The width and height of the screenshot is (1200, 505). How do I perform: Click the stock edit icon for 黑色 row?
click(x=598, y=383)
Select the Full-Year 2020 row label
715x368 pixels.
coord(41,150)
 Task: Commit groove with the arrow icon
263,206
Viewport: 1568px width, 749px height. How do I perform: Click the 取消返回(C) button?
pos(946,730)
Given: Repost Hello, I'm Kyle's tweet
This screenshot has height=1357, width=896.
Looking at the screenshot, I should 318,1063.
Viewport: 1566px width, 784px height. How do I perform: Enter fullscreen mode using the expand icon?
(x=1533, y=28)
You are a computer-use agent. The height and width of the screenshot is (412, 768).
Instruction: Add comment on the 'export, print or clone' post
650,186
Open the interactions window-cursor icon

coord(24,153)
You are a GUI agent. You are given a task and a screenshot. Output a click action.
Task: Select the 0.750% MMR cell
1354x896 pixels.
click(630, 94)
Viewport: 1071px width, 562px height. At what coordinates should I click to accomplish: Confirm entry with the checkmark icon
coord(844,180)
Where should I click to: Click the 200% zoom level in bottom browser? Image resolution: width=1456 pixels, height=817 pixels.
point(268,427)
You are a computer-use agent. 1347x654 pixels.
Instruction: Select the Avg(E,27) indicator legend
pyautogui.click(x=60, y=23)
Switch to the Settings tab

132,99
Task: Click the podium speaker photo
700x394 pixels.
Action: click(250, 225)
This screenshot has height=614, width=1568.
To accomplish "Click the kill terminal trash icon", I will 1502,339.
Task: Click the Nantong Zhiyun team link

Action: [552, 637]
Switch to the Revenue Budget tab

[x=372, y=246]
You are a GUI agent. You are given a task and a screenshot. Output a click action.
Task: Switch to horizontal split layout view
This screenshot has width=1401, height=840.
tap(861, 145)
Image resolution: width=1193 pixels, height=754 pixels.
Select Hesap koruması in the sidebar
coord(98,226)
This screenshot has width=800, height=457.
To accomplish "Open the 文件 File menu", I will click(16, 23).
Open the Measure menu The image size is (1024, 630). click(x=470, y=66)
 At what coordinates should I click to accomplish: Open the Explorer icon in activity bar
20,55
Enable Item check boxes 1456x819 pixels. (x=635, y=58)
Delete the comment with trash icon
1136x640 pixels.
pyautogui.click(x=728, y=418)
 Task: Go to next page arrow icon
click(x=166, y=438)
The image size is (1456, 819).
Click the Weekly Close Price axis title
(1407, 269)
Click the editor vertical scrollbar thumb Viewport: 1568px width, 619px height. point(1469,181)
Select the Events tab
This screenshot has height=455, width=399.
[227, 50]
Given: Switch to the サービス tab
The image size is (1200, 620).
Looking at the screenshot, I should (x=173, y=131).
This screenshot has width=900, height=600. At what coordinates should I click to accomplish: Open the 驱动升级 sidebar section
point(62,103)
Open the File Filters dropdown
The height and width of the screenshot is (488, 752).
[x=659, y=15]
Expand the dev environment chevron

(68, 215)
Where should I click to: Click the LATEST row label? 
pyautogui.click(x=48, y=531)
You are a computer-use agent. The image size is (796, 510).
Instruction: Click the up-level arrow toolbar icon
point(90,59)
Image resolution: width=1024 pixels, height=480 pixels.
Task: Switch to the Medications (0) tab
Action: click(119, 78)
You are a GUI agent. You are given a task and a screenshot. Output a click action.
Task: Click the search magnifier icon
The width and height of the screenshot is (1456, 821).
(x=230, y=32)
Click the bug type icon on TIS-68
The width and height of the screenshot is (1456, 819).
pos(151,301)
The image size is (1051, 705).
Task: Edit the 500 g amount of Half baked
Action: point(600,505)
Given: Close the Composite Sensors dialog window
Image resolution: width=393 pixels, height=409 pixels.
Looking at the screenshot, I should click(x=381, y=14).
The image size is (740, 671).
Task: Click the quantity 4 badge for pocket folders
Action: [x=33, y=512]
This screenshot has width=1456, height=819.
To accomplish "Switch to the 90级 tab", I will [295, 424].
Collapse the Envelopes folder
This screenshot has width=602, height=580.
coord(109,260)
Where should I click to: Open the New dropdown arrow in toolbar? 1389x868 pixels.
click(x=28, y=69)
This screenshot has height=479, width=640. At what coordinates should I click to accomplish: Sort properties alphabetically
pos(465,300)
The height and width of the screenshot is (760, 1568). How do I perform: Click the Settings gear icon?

.....

**INSTRUCTIONS FOR THE TASK:** Can you rewrite the lines from the start of the records through the line containing "Looking at the screenshot, I should 318,1063." as a Markdown table with the columns Row and Line, numbering each row and leaving out any blank lines?

**EXERCISE RESULT:**
| Row | Line |
|---|---|
| 1 | The width and height of the screenshot is (1200, 505). How do I perform: Click the stock edit icon for 黑色 row? |
| 2 | click(x=598, y=383) |
| 3 | Select the Full-Year 2020 row label |
| 4 | 715x368 pixels. |
| 5 | coord(41,150) |
| 6 |  Task: Commit groove with the arrow icon |
| 7 | 263,206 |
| 8 | Viewport: 1568px width, 749px height. How do I perform: Click the 取消返回(C) button? |
| 9 | pos(946,730) |
| 10 | Given: Repost Hello, I'm Kyle's tweet |
| 11 | This screenshot has height=1357, width=896. |
| 12 | Looking at the screenshot, I should 318,1063. |